Because the sequence of DNA units in the two genomes is 98.8 percent identical, it seemed that just a handful of genes might define the essence of humanity.
The project received a lift two years ago when a large London family with barely intelligible speech was found to have mutations in a gene called FOXP2. Chimpanzees also have a FOXP2 gene, but it is significantly different. The human version shows signs of accelerated evolutionary change in the last 100,000 years, suggesting that the gene acquired a new function that helped confer the gift of speech.
But the process of transforming the joint human-chimp ancestor, who was probably a very chimpanzeelike creature, into a human seems much more complicated in light of the new analysis. In a preliminary screen, Dr. Clark and his colleagues have found that a large number of genes shows signs of accelerated evolution in the human lineage. Those are genes that, by a statistical test applied to changes in their DNA, appear to be under strong recent pressure of natural selection and so are likely to be those that make humans differ from chimpanzees....
The authors of the Science article note that many of the human genes they found to have undergone accelerated evolution turn up in the list of Mendelian diseases, those caused by defects in a single gene. The reason for that curious association could be that the genes serve new functions, ones that emerged so recently that evolution has not had time to install backups, Dr. Clark said...

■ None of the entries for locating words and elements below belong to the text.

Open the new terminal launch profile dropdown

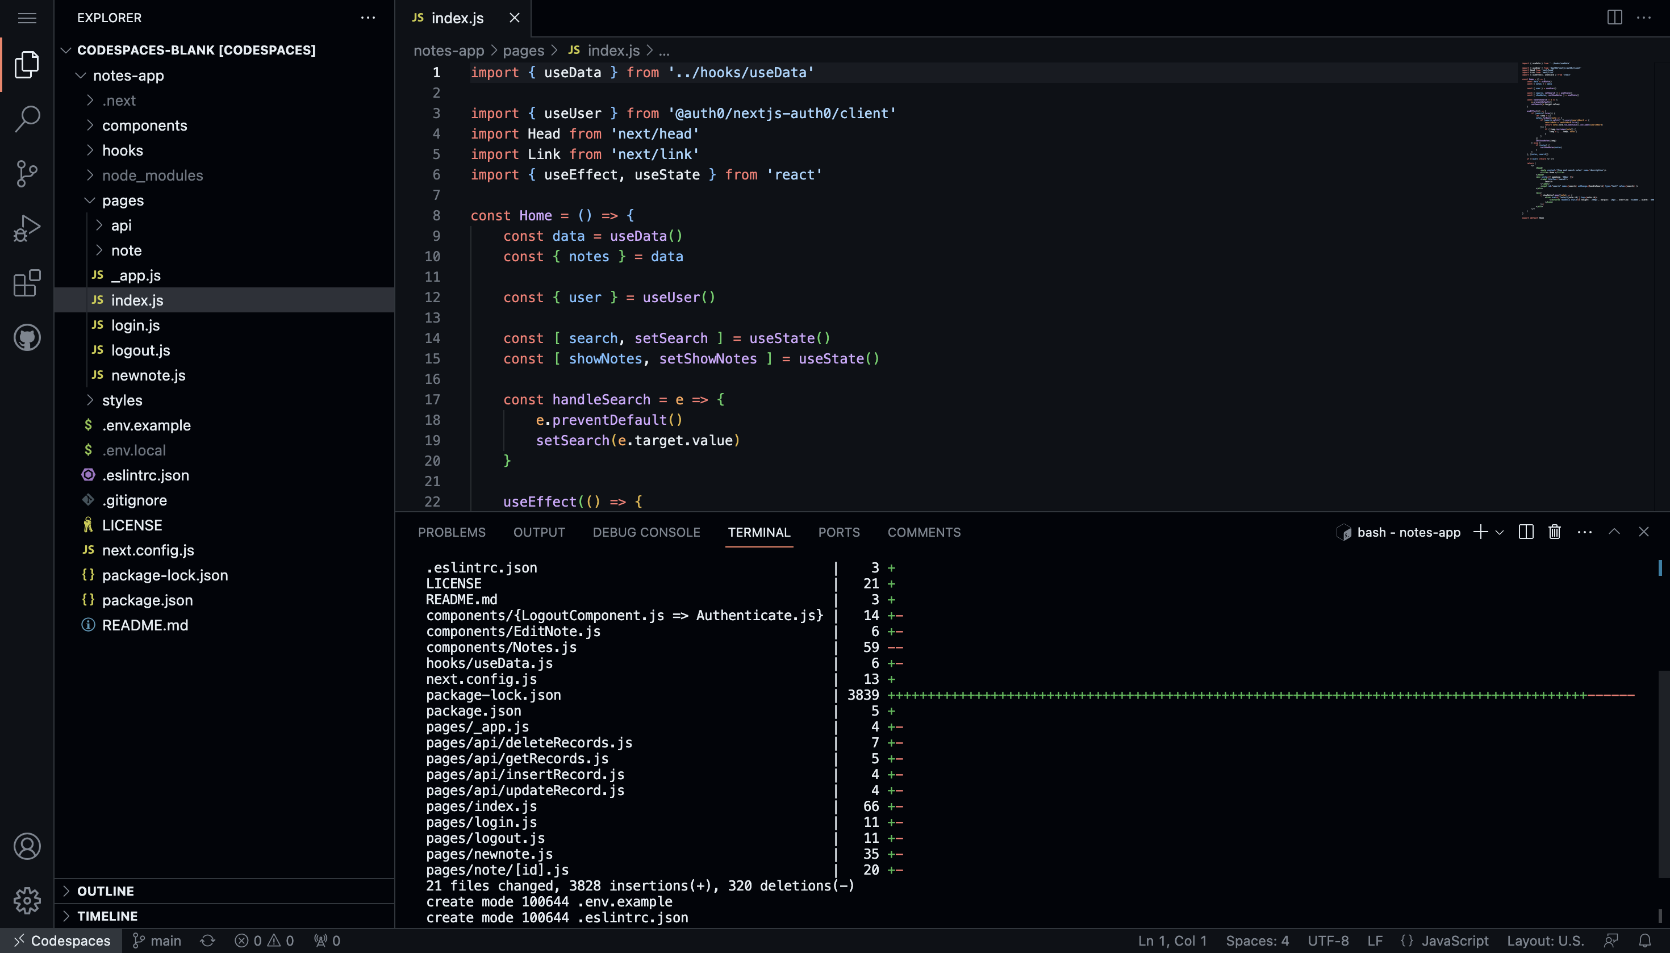1499,532
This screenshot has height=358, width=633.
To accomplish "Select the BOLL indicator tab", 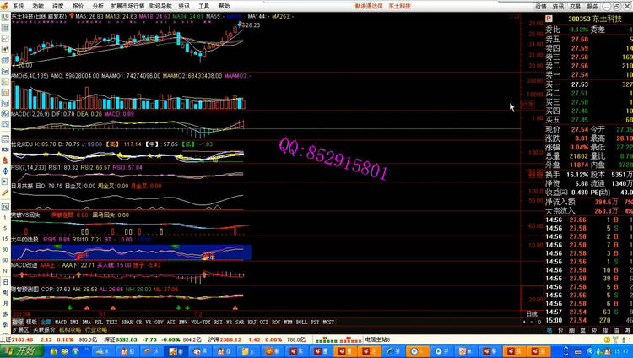I will [x=299, y=322].
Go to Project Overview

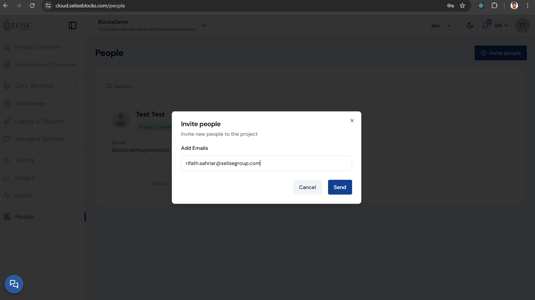[x=38, y=47]
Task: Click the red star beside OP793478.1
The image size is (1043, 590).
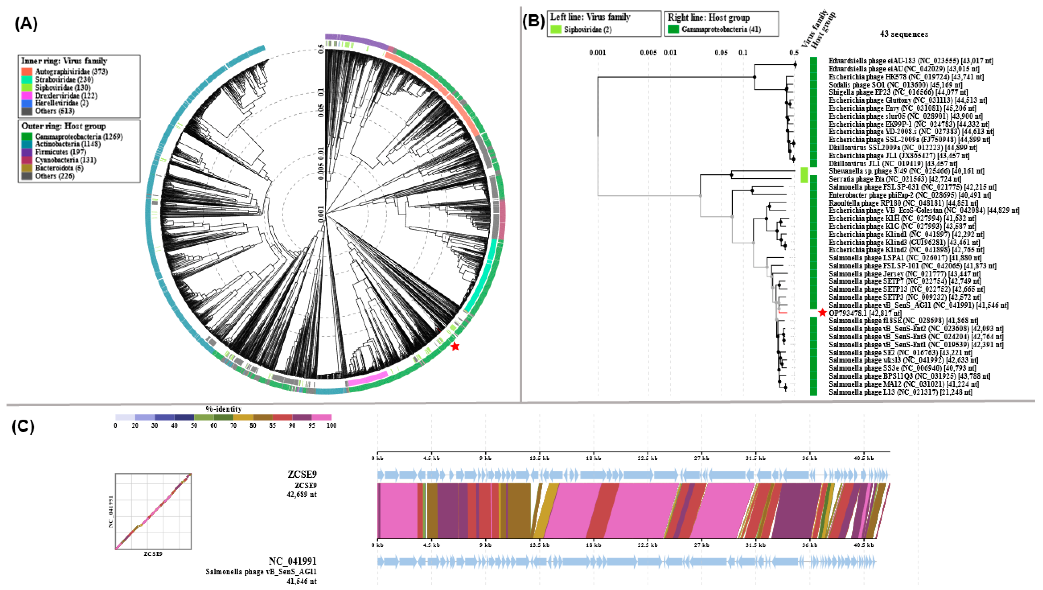Action: (x=822, y=312)
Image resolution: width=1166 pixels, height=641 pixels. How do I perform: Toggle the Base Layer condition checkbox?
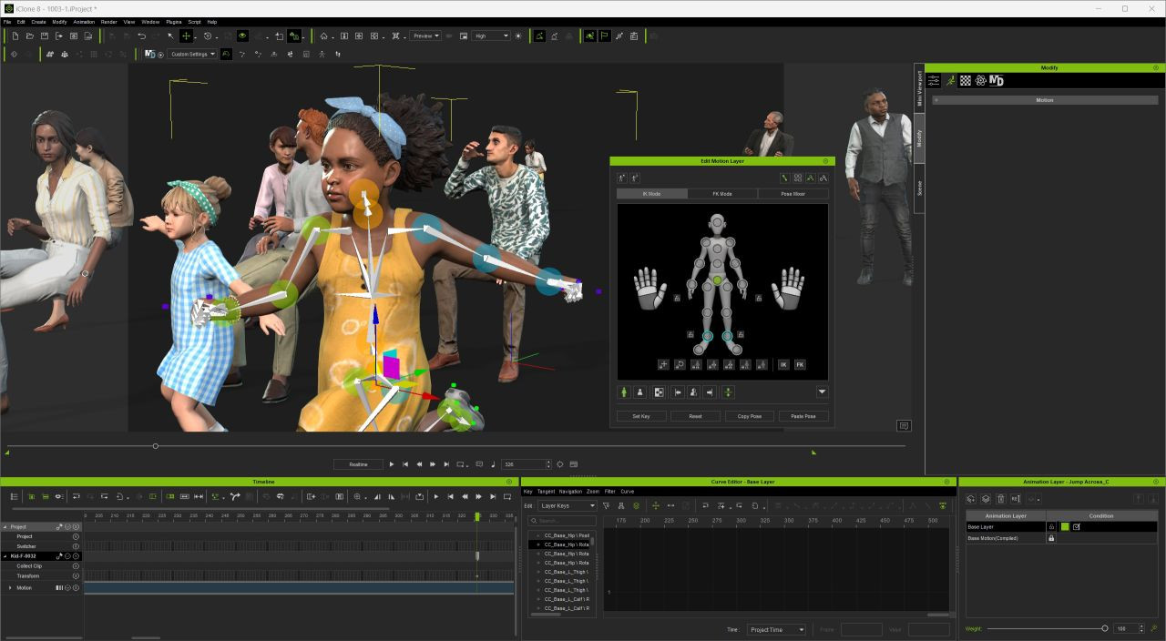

Staggering. Contrast this article with my post of two days ago on the neuro circuitry that underlies human perceptions of self and cognition. Those circuits are most similar in great apes and humans; since the great apes and we parted paths a while ago this suggests a certain degree of parallel evolution.
Large numbers of genes with a lack of functional redundancy ... Something staggering happened in the past 200,000-300,000 years. Why did homo sapiens alter so quickly? What were the selection pressures? I think the usual explanation is that by that time human population density had risen sufficiently that competition and/or cooperation pressures became intense, and the war of cognition began.
Of course geneticists will not be able to resist the obvious experiments. With a few tweaks here and there, we will create sentient chimpanzees. It might be even easier with the great apes. Since we're eating the great apes at a terrific pace (we probably ate the Neanderthals and Homo Erectus as well) presumably that will be done on zoo bred creatures. After they can talk, we can explain ourselves to them. The chimps will understand, but the great apes may find us a bit off-putting.